_Data items_
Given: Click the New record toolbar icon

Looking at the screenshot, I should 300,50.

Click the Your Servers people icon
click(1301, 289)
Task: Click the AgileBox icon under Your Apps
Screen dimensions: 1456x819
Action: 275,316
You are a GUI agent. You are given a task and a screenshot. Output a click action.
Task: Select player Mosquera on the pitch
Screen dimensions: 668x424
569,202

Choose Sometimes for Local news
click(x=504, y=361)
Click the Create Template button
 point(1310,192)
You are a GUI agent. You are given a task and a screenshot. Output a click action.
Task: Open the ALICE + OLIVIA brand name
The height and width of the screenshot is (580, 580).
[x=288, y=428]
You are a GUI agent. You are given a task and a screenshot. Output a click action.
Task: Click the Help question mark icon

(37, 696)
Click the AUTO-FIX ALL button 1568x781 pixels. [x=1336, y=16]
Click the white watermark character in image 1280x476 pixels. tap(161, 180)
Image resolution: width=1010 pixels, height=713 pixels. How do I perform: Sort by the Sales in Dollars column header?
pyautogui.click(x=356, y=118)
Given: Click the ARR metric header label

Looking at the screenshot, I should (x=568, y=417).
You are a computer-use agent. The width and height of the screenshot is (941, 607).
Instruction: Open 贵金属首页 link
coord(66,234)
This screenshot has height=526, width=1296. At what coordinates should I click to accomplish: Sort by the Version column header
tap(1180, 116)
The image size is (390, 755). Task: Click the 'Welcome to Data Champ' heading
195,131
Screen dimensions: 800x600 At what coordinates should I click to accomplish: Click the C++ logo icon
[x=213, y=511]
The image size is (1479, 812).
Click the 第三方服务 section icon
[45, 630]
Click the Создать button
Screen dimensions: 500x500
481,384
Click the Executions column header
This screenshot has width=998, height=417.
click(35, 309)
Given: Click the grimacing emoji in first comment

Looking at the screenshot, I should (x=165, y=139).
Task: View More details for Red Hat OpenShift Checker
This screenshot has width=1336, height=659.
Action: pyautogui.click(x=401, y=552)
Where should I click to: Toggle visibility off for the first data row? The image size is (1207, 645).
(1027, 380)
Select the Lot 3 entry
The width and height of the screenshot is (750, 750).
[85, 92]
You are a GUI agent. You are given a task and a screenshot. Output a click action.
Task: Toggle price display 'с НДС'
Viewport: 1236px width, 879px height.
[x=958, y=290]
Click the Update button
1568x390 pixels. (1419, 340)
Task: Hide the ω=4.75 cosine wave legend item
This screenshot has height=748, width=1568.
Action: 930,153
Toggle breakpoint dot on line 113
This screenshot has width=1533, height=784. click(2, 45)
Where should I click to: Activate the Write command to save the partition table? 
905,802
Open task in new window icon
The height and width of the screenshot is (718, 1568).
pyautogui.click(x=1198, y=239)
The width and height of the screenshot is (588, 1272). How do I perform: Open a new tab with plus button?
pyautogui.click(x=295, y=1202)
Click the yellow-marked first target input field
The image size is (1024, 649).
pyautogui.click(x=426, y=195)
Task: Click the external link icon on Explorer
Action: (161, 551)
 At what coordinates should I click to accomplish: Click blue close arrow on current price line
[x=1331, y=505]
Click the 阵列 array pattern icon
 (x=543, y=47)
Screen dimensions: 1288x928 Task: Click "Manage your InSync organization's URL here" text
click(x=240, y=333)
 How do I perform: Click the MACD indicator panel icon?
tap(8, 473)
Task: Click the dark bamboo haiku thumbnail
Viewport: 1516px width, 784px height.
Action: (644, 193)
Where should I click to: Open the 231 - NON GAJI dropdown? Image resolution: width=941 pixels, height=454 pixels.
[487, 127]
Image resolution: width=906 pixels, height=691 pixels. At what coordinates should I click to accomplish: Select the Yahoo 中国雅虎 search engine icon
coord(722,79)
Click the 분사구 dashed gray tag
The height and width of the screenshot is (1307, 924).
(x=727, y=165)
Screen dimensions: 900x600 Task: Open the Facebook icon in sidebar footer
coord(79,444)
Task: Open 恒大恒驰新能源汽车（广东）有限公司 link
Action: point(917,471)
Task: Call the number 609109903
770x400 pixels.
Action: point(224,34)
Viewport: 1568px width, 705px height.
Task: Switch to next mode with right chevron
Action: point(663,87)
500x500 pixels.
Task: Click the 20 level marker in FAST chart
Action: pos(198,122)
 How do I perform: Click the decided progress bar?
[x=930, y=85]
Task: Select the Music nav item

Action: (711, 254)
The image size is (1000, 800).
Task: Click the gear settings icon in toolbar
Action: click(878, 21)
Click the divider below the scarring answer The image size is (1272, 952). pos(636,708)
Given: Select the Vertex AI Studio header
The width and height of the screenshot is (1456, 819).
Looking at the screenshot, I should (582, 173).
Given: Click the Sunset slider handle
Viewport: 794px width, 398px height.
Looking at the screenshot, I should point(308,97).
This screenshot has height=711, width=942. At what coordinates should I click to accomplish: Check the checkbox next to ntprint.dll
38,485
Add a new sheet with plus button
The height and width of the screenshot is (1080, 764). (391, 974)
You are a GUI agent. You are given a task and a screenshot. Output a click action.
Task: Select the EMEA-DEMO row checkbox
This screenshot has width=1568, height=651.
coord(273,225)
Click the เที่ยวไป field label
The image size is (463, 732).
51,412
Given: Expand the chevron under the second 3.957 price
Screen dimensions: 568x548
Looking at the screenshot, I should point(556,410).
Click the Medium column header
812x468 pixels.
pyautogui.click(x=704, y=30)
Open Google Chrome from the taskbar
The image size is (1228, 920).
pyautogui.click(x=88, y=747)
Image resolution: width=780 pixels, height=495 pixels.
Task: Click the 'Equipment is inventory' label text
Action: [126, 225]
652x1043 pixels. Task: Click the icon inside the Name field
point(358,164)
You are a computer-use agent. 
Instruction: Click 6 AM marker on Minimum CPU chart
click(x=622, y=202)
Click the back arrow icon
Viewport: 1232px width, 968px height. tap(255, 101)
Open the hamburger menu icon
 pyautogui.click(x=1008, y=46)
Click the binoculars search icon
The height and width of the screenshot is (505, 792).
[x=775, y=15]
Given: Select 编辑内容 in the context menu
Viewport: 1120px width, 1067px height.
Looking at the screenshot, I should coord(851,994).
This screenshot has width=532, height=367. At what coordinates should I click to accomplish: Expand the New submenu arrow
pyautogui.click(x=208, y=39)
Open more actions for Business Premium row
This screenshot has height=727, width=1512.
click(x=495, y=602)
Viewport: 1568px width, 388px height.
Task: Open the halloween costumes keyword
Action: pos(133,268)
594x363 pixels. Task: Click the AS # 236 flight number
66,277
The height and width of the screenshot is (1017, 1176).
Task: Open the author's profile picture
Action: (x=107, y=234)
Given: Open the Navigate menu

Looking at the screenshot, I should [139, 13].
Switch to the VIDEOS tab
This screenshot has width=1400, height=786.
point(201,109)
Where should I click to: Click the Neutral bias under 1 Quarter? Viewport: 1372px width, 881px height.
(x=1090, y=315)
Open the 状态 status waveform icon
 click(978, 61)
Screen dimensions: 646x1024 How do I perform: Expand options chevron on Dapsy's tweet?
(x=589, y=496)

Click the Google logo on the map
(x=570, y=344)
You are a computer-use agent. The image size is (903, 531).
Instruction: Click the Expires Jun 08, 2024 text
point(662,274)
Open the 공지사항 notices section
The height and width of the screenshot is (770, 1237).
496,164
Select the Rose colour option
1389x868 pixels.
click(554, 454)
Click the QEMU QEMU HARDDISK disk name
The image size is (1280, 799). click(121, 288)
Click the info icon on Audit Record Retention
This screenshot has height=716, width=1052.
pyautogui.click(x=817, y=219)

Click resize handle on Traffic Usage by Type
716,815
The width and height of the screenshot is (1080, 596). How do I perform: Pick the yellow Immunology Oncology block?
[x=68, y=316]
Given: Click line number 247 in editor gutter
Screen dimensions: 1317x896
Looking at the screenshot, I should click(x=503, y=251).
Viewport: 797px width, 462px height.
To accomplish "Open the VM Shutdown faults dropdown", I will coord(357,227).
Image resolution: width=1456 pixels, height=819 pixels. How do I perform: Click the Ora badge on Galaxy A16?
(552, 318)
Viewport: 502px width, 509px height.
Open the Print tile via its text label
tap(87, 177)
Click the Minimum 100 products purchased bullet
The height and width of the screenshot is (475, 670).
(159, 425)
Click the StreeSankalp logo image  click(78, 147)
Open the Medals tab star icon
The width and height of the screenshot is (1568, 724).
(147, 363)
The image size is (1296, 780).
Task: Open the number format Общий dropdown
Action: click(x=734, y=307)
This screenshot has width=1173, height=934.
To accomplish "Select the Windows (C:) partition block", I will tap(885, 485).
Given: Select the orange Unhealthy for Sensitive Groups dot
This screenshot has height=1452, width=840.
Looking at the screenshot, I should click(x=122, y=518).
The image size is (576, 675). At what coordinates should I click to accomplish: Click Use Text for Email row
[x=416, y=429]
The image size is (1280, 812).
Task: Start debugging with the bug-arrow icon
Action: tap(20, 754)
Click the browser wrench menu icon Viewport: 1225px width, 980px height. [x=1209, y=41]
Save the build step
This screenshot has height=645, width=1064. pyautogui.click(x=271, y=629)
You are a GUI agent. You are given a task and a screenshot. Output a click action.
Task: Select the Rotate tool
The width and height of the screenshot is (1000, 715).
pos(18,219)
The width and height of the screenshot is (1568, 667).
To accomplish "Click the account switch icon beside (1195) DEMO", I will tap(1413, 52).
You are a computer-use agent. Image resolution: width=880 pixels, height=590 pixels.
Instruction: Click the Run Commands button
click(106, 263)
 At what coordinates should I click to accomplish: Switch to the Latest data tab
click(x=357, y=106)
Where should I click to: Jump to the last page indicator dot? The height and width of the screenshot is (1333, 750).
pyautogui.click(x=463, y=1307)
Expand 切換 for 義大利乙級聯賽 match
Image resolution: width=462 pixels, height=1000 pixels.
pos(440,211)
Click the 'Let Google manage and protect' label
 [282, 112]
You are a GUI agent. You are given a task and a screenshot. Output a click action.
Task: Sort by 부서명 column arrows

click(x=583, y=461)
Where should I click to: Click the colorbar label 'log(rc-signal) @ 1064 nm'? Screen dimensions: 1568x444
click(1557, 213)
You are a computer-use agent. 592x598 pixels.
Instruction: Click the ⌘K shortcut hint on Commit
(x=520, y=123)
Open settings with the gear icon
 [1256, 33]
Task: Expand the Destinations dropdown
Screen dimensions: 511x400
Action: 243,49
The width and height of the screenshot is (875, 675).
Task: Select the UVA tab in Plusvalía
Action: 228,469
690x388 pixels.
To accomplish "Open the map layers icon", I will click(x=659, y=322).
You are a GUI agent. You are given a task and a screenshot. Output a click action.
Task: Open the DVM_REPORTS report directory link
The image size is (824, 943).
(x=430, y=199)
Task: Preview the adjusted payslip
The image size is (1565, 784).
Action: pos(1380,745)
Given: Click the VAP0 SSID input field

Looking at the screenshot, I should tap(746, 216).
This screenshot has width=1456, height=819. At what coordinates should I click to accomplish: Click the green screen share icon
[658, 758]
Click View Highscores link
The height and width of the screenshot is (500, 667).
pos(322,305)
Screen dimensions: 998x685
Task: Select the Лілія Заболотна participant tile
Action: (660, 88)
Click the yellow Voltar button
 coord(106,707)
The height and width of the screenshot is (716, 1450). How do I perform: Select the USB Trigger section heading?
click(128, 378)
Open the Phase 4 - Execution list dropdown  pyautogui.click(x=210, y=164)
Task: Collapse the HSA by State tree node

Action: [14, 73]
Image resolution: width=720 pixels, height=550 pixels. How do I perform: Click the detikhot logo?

_YOUR OBJECTIVE_
Copy out verbatim the lines starting at the one that contains "690x388 pixels." and running through the last line of the items.

_SOLVED PROBLEM_
690x388 pixels.
To accomplish "Open the map layers icon", I will click(x=659, y=322).
You are a GUI agent. You are given a task and a screenshot. Output a click action.
Task: Open the DVM_REPORTS report directory link
The image size is (824, 943).
(x=430, y=199)
Task: Preview the adjusted payslip
The image size is (1565, 784).
Action: pos(1380,745)
Given: Click the VAP0 SSID input field

Looking at the screenshot, I should tap(746, 216).
This screenshot has width=1456, height=819. At what coordinates should I click to accomplish: Click the green screen share icon
[658, 758]
Click View Highscores link
The height and width of the screenshot is (500, 667).
pos(322,305)
Screen dimensions: 998x685
Task: Select the Лілія Заболотна participant tile
Action: (660, 88)
Click the yellow Voltar button
 coord(106,707)
The height and width of the screenshot is (716, 1450). How do I perform: Select the USB Trigger section heading?
click(128, 378)
Open the Phase 4 - Execution list dropdown  pyautogui.click(x=210, y=164)
Task: Collapse the HSA by State tree node

Action: [14, 73]
Image resolution: width=720 pixels, height=550 pixels. How do I perform: Click the detikhot logo?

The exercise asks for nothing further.